The Eugene Rasmusson Symposium


Milestones on the road to climate system science

Eugene M. Rasmusson, University of Maryland, College Park, MD

In 1951 the AMS published the Compendium of Meteorology in order to “take stock of the present position of meteorology, to summarize and appraise the knowledge which untiring research has been able to wrest from nature during the past years, and to indicate the avenues of further study and research which need to be explored in order to extend the frontiers of our knowledge.” The mammoth volume (1334 pages) consisted of reviews for 25 “specialties” in the field of meteorology.

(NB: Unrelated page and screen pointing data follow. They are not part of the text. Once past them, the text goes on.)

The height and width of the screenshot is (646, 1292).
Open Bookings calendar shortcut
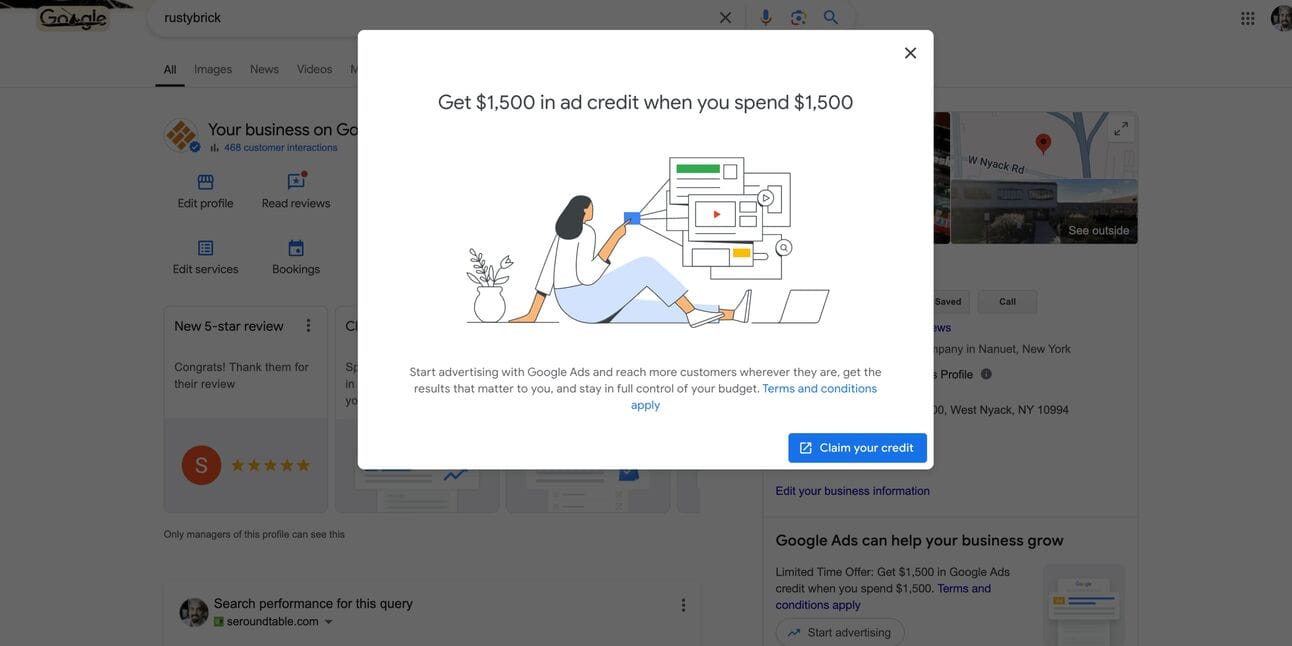click(x=296, y=258)
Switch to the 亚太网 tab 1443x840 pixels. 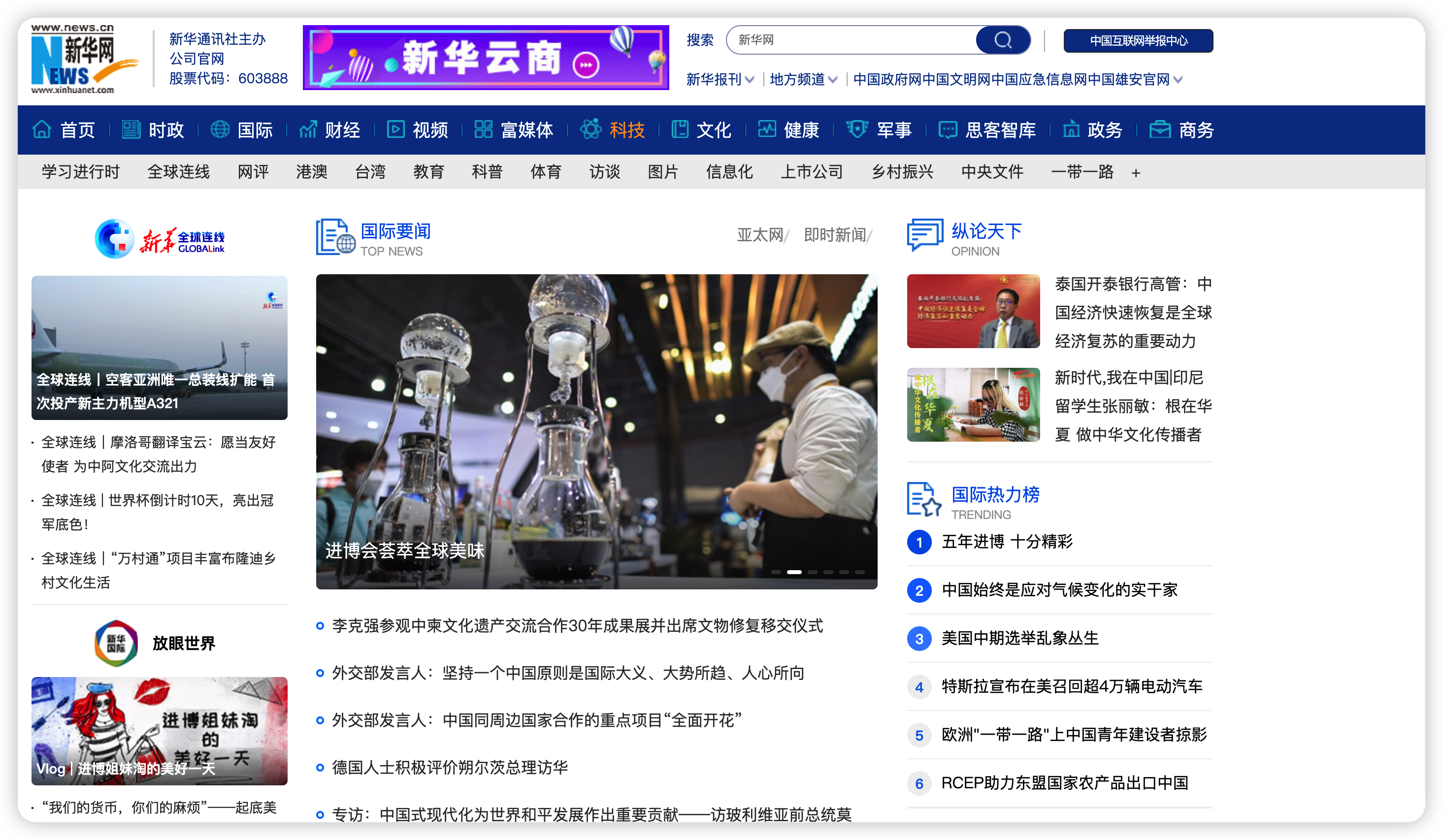click(x=760, y=234)
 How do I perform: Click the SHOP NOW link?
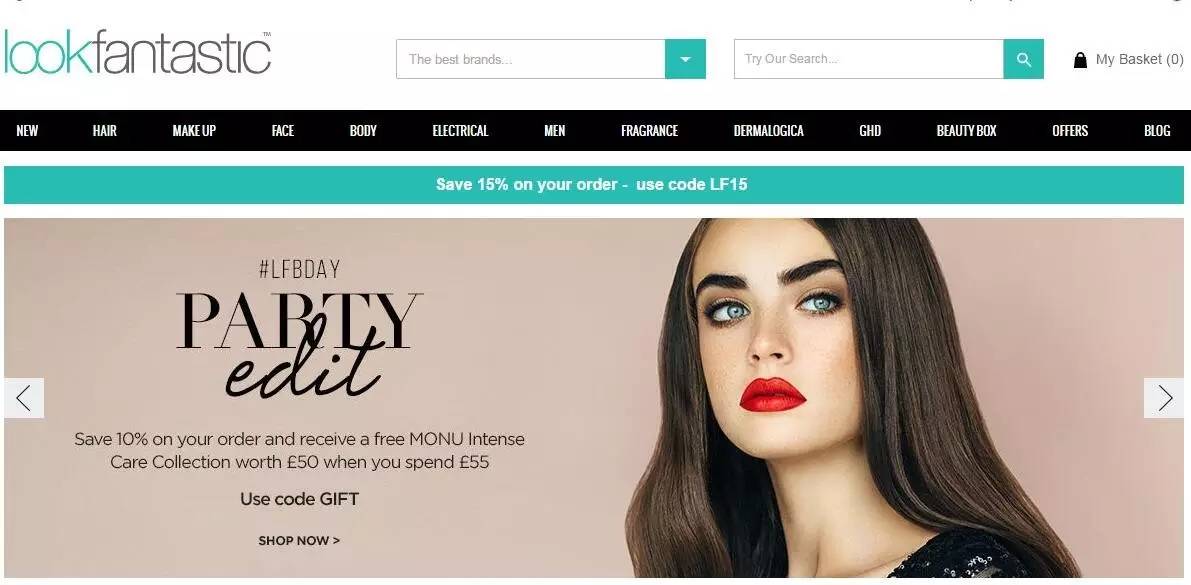(299, 540)
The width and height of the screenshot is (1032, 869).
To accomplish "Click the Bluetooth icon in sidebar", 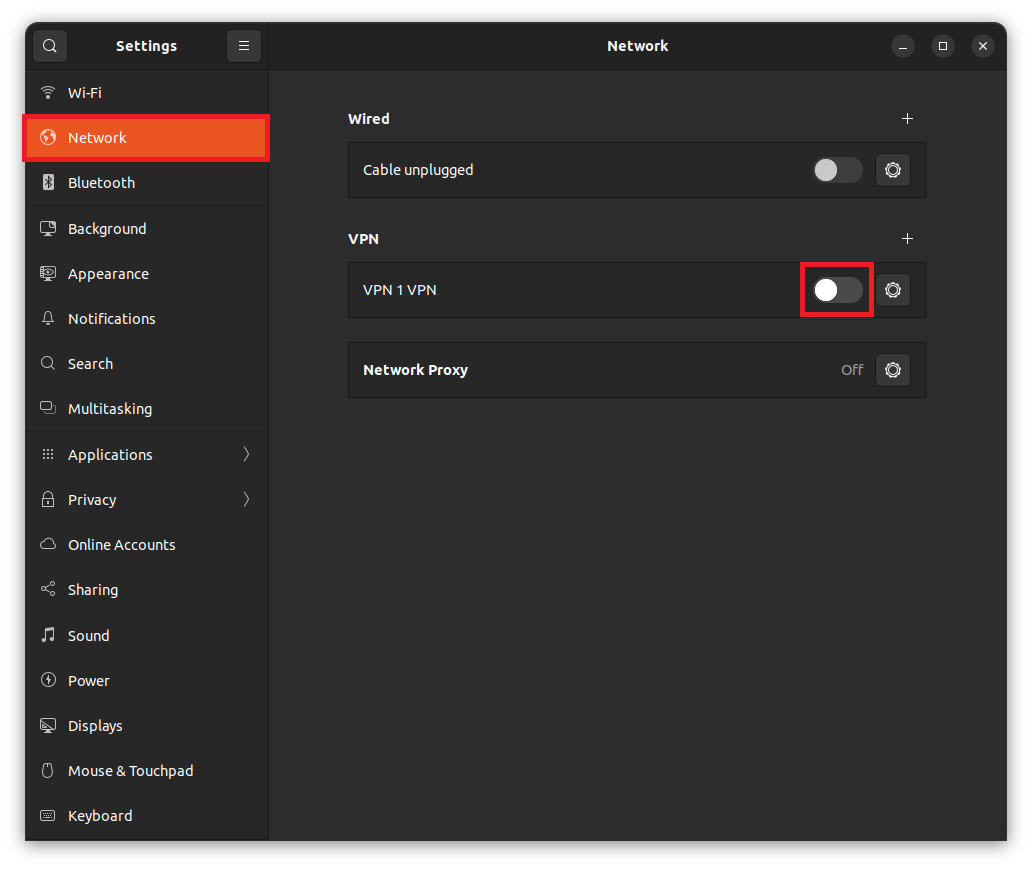I will coord(48,183).
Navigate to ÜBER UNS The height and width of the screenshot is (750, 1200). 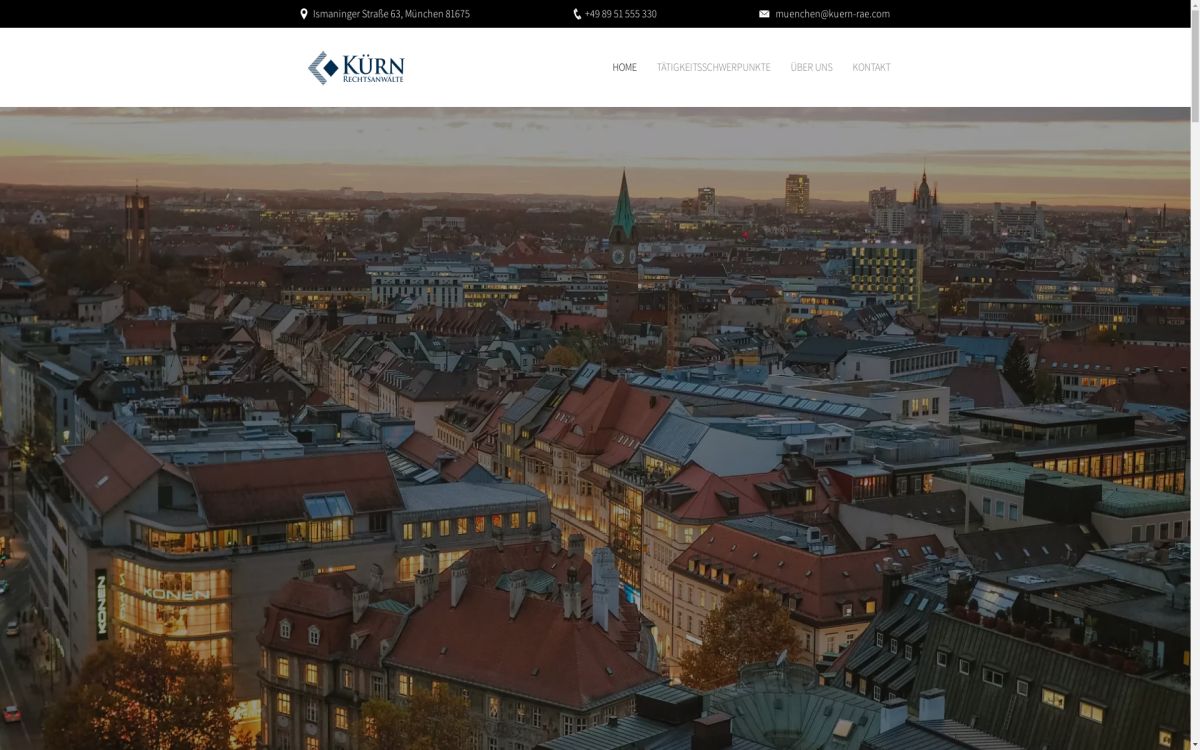point(811,66)
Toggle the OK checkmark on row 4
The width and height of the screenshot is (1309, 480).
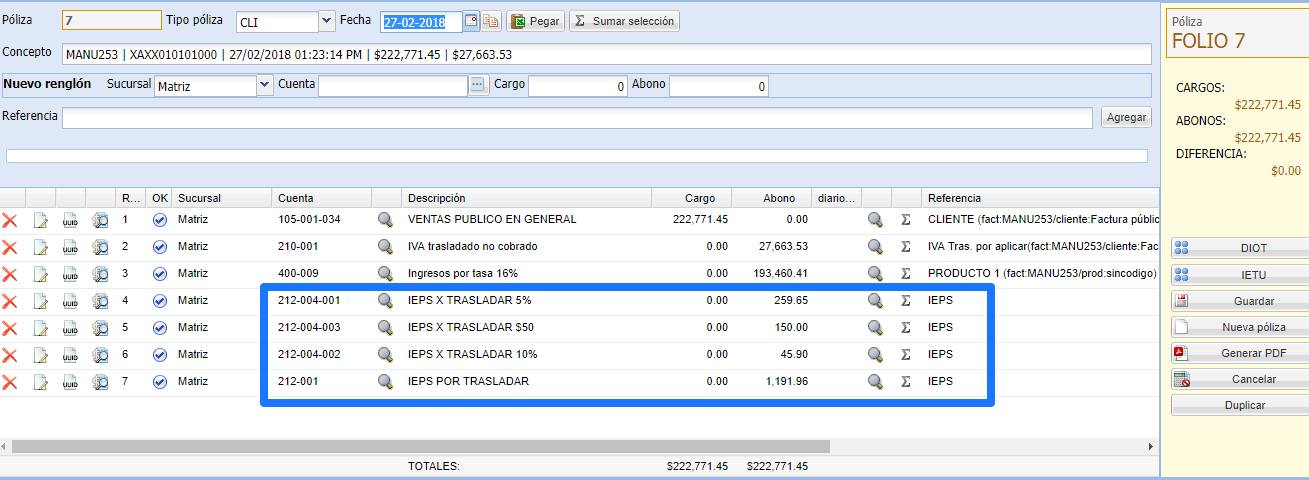160,301
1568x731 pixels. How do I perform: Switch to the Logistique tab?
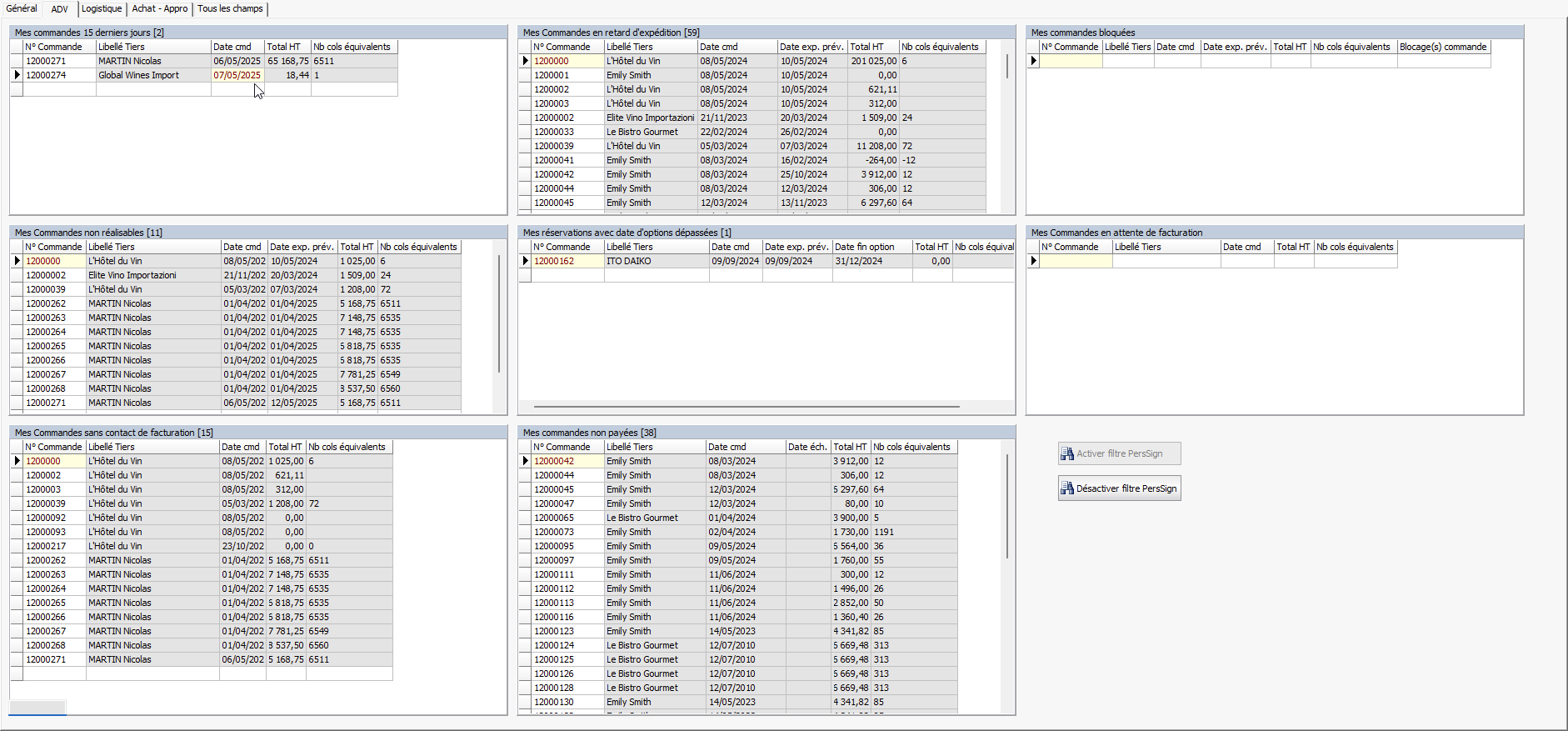102,8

In his review of climatology (“Climate-The Synthesis of Weather”), C. S. Durst made the following observations: (1) “…climatology as presently practiced is primarily a statistical study without the basis of physical understanding, which is essential for progress.”, (2) “…there has not generally been an insistence on knowledge of the physical reasoning which must underlie climatology.” and (3) “…there has been a woeful tendency to the use of the bones of bare statistics and mean values without the flesh of physical understanding.” Durst went on to say “As I see them, the essential needs of climatology are in the first place a re-orientation of the expression of climate and of the teaching of climate, and secondly the explanation of climate as a physical and dynamical phenomenon.” The half century since the publication of this review has witnessed a remarkable evolution from the narrow, statistically oriented focus of climatology on land surface meteorological variables into the vastly more comprehensive interdisciplinary enterprise of climate system science. The broadened perspective of the global climate system includes many major aspects of what were considered other meteorological “specialties” at the time of the publication of the Compendium, e.g., upper air analysis and the atmospheric general circulation, and also encompasses major aspects of the associated hydrological and oceanic sciences. Key aspects of this evolution are the perception of climate as variable and a non-stationary process, the development of dynamically- and physically-based climate diagnostics, and numerical climate model simulations. A number of important milestones in the development of climate system science will be reviewed briefly in this presentation, with emphasis on those areas of research in which the speaker has participated.